DATASET RECORDS:
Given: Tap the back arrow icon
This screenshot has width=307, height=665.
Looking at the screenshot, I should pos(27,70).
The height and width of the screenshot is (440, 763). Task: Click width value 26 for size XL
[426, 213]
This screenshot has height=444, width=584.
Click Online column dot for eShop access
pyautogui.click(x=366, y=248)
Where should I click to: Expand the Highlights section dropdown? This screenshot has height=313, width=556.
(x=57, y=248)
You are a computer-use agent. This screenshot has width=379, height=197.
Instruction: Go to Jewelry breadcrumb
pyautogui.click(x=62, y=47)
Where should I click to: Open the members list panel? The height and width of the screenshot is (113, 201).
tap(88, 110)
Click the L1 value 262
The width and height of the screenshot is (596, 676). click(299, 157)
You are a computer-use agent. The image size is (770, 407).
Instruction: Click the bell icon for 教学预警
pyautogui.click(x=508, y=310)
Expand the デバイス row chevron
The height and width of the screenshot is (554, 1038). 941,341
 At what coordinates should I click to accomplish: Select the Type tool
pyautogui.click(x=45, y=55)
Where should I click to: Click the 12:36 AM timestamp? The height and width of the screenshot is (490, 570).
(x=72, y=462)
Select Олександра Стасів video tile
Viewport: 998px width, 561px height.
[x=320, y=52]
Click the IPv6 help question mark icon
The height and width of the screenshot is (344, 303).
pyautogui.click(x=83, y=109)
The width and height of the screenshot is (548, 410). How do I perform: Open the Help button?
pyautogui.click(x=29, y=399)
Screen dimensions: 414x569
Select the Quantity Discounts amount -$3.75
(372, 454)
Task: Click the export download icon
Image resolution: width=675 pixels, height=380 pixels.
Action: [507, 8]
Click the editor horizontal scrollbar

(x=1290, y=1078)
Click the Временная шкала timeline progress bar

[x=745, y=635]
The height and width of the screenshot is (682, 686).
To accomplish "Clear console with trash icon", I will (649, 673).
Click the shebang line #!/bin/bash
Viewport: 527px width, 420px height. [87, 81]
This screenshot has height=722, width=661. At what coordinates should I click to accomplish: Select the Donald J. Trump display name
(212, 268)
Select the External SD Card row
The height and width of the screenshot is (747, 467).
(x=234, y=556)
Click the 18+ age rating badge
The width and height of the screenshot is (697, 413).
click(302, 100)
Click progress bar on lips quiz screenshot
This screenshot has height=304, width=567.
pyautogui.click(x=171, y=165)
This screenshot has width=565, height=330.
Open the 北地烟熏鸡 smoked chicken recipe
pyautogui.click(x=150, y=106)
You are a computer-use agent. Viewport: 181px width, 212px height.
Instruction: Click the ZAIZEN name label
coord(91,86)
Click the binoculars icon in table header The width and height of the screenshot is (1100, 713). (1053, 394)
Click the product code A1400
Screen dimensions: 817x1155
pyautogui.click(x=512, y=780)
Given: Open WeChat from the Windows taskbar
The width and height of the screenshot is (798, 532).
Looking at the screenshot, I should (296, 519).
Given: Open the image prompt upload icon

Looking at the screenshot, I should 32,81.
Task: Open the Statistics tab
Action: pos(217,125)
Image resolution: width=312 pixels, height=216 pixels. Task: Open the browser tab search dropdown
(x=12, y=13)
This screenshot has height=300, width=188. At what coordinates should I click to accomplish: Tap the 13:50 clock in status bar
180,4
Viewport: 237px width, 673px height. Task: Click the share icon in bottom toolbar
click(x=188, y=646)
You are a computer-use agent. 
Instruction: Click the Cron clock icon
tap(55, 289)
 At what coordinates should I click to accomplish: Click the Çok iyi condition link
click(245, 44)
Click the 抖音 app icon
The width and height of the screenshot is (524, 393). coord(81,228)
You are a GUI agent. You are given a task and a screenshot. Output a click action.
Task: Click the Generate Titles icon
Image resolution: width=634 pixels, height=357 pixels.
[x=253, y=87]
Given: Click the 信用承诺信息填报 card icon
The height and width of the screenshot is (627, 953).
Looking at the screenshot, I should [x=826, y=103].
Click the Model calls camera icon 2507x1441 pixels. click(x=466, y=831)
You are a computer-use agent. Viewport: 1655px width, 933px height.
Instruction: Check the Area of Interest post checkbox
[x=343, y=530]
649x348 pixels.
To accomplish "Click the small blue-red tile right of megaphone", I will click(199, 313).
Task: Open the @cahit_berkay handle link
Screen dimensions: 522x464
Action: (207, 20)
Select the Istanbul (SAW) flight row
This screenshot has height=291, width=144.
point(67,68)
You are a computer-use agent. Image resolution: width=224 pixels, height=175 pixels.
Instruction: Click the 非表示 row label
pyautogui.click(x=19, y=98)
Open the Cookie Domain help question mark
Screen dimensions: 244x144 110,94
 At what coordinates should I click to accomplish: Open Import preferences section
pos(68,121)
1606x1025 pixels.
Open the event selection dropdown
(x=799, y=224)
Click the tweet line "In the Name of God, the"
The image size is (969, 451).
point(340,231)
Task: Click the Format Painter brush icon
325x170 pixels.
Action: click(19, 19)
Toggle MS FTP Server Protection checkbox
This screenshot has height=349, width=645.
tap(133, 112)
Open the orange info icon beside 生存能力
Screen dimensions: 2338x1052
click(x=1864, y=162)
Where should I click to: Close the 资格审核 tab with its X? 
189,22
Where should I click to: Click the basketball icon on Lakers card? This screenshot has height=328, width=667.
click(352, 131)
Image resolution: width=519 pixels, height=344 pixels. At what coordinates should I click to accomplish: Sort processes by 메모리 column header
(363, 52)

SET TASK: Copy the data verbatim, beginning at the line containing "Expand the デバイス row chevron" and ending after the line containing "coord(91,86)".

SOLUTION TO THIS PROBLEM:
Expand the デバイス row chevron
The height and width of the screenshot is (554, 1038). 941,341
 At what coordinates should I click to accomplish: Select the Type tool
pyautogui.click(x=45, y=55)
Where should I click to: Click the 12:36 AM timestamp? The height and width of the screenshot is (490, 570).
(x=72, y=462)
Select Олександра Стасів video tile
Viewport: 998px width, 561px height.
[x=320, y=52]
Click the IPv6 help question mark icon
The height and width of the screenshot is (344, 303).
pyautogui.click(x=83, y=109)
The width and height of the screenshot is (548, 410). How do I perform: Open the Help button?
pyautogui.click(x=29, y=399)
Screen dimensions: 414x569
Select the Quantity Discounts amount -$3.75
(372, 454)
Task: Click the export download icon
Image resolution: width=675 pixels, height=380 pixels.
Action: [507, 8]
Click the editor horizontal scrollbar

(x=1290, y=1078)
Click the Временная шкала timeline progress bar

[x=745, y=635]
The height and width of the screenshot is (682, 686).
To accomplish "Clear console with trash icon", I will (649, 673).
Click the shebang line #!/bin/bash
Viewport: 527px width, 420px height. [87, 81]
This screenshot has height=722, width=661. At what coordinates should I click to accomplish: Select the Donald J. Trump display name
(212, 268)
Select the External SD Card row
The height and width of the screenshot is (747, 467).
(x=234, y=556)
Click the 18+ age rating badge
The width and height of the screenshot is (697, 413).
click(302, 100)
Click progress bar on lips quiz screenshot
This screenshot has height=304, width=567.
pyautogui.click(x=171, y=165)
This screenshot has width=565, height=330.
Open the 北地烟熏鸡 smoked chicken recipe
pyautogui.click(x=150, y=106)
You are a computer-use agent. Viewport: 181px width, 212px height.
Instruction: Click the ZAIZEN name label
coord(91,86)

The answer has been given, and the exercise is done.